Stored records:
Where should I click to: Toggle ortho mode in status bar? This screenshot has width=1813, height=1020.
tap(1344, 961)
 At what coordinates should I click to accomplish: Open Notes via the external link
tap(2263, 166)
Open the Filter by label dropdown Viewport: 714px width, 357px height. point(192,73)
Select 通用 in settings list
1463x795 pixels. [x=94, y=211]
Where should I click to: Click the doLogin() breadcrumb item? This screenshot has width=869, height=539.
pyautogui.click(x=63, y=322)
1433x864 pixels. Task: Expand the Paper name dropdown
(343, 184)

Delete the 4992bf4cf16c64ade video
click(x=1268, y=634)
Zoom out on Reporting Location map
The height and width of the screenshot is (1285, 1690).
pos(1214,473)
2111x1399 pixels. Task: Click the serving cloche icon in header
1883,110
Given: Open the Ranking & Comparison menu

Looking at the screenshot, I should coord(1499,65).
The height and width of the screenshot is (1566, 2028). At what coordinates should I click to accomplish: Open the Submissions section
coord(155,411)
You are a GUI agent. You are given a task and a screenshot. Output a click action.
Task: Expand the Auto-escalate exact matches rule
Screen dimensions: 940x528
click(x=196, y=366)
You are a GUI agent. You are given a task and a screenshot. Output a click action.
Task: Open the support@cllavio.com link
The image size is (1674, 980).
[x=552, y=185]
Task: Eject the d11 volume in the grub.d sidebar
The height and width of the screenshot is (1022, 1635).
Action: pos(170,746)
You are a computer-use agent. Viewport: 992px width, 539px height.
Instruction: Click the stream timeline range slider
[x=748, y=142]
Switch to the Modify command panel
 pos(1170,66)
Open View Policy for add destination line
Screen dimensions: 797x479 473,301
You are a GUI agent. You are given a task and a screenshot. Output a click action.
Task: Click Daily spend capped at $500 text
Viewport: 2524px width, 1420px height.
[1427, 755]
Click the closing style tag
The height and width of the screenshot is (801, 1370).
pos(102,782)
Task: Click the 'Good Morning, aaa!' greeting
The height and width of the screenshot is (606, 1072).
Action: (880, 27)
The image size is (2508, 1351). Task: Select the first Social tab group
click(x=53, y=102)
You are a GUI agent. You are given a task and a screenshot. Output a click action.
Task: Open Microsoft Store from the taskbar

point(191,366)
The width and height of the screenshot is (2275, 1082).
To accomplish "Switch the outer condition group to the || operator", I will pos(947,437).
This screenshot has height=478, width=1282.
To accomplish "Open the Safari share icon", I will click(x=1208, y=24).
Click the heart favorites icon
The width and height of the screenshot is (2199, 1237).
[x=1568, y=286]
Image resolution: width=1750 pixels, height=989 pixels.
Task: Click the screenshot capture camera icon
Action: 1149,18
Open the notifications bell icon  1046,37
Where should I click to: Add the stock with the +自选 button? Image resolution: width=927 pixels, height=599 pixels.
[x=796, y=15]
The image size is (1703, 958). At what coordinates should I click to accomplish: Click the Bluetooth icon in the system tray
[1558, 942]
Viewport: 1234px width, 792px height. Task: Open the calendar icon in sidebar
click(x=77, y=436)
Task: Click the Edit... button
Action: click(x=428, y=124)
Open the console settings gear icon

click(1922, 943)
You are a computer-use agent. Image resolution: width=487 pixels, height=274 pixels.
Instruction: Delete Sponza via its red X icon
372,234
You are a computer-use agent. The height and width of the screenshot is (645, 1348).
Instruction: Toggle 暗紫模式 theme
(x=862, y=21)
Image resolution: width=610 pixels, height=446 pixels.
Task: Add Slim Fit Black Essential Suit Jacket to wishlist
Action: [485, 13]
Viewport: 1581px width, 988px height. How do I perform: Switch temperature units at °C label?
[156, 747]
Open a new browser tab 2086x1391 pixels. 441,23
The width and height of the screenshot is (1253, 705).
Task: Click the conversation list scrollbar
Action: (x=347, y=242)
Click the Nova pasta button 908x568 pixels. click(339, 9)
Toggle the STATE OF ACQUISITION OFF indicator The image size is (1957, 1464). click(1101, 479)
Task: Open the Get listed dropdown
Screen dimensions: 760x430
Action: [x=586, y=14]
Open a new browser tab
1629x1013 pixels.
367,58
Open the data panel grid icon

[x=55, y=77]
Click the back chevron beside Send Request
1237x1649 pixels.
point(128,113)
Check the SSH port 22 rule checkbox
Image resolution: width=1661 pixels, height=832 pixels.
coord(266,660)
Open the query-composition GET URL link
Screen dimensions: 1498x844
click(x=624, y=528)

Task brief ▸
Please transcribe the records exactly from their first line through the line holding "Task: Open the support@cllavio.com link", and leave out all others.

Answer space ▸
Where should I click to: Toggle ortho mode in status bar? This screenshot has width=1813, height=1020.
tap(1344, 961)
 At what coordinates should I click to accomplish: Open Notes via the external link
tap(2263, 166)
Open the Filter by label dropdown Viewport: 714px width, 357px height. point(192,73)
Select 通用 in settings list
1463x795 pixels. [x=94, y=211]
Where should I click to: Click the doLogin() breadcrumb item? This screenshot has width=869, height=539.
pyautogui.click(x=63, y=322)
1433x864 pixels. Task: Expand the Paper name dropdown
(343, 184)

Delete the 4992bf4cf16c64ade video
click(x=1268, y=634)
Zoom out on Reporting Location map
The height and width of the screenshot is (1285, 1690).
pos(1214,473)
2111x1399 pixels. Task: Click the serving cloche icon in header
1883,110
Given: Open the Ranking & Comparison menu

Looking at the screenshot, I should coord(1499,65).
The height and width of the screenshot is (1566, 2028). At what coordinates should I click to accomplish: Open the Submissions section
coord(155,411)
You are a GUI agent. You are given a task and a screenshot. Output a click action.
Task: Expand the Auto-escalate exact matches rule
Screen dimensions: 940x528
click(x=196, y=366)
You are a GUI agent. You are given a task and a screenshot. Output a click action.
Task: Open the support@cllavio.com link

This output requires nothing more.